Abstract 398: Impaired Macrophage Interleukin-1β-Dependent Wound Healing In The Context Of Diabetes

Abstract

Peripheral Artery Disease (PAD), associated with diabetes, is an atherosclerotic vascular disease with impaired angiogenesis and poor wound healing. Increasing data support early inflammation as playing a key role in setting the state for adequate recovery following acute vascular injury. Here, we sought to understand the impact of diabetes upon IL-1β-dependent angiogenesis during wound healing. We identified an important role for inflammatory macrophage IL-1β-driven vascular endothelial growth factor-A (VEGF-A) production during angiogenesis required for wound healing. To determine the role of IL-1β signaling in the context of diabetes, we used a macrophage-specific IL-1 β -deletion model ( mIL-1 β ), a macrophage-specific IL-1R -deletion model ( mIL-1R ), and a Leptin ( Lepr db/db ) model. Using a punch biopsy model, wound closure was quantified over ten days.
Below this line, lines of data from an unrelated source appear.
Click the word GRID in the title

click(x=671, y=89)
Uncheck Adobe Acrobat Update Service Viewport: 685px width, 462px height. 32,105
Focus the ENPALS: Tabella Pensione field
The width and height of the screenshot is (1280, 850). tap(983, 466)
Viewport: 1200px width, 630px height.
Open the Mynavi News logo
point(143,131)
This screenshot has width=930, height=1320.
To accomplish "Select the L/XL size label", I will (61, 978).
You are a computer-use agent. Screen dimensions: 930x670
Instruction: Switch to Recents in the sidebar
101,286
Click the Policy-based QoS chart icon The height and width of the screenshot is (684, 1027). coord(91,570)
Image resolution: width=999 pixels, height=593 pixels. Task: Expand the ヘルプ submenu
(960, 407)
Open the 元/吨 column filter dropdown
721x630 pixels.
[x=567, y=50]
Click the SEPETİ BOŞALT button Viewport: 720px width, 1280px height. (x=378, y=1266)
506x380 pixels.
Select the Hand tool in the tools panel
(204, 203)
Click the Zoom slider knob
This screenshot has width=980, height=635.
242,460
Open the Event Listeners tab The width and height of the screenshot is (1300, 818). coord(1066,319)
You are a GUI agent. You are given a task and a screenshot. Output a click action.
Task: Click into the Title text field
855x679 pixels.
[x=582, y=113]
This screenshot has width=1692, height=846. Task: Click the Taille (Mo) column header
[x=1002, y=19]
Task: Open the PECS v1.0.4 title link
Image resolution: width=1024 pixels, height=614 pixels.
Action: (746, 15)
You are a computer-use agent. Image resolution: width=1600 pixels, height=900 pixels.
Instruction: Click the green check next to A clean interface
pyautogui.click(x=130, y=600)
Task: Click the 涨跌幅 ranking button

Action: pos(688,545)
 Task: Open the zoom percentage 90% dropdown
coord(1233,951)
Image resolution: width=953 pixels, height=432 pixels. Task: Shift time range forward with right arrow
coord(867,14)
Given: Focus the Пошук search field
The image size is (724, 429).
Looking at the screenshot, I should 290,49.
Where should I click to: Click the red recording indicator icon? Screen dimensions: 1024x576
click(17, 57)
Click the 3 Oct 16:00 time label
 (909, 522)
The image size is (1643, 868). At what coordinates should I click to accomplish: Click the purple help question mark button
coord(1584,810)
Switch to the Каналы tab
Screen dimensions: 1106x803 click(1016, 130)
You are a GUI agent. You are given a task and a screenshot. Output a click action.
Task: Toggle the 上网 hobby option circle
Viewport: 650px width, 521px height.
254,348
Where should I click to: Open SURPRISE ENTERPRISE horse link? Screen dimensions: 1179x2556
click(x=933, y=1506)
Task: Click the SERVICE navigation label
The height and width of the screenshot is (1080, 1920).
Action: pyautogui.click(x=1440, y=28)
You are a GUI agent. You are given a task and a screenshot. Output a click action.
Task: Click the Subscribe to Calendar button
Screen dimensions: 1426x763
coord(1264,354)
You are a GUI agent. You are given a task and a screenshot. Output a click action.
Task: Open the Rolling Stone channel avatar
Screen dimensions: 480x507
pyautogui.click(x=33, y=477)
Mice with diabetes ( Lepr db/db ) demonstrate initial wound expansion, followed by delayed wound closure. Comparable results were found using mIL-1 β mice, suggesting that mice with diabetes may phenocopy disrupted IL-1β signaling. Analysis from all three models confirmed decreased macrophage expression of pro-angiogenic VEGF-A in response to IL-1β signaling in vitro and reduced VEGF-A expression in wounds in vivo . We examined the impact of upregulating IL-1β-dependent transcription factors, STAT3 and NF-κB, to bypass the impairment conferred by diabetes and found that constitutively active STAT3 and IKK-2 (NF-κB activator) appear to reconstitute VEGF-A expression in macrophages. In summary, angiogenesis dependent healing requires the contribution of macrophage IL-1β-dependent VEGF-A expression in the early inflammatory state, and diabetes is associated with an impairment in this pathway. Therapeutic angiogenesis strategies in the context of diabetes may require upregulation of transcription factors downstream of IL-1β to restore macrophage VEGF-A expression that is required for angiogenesis-dependent wound healing.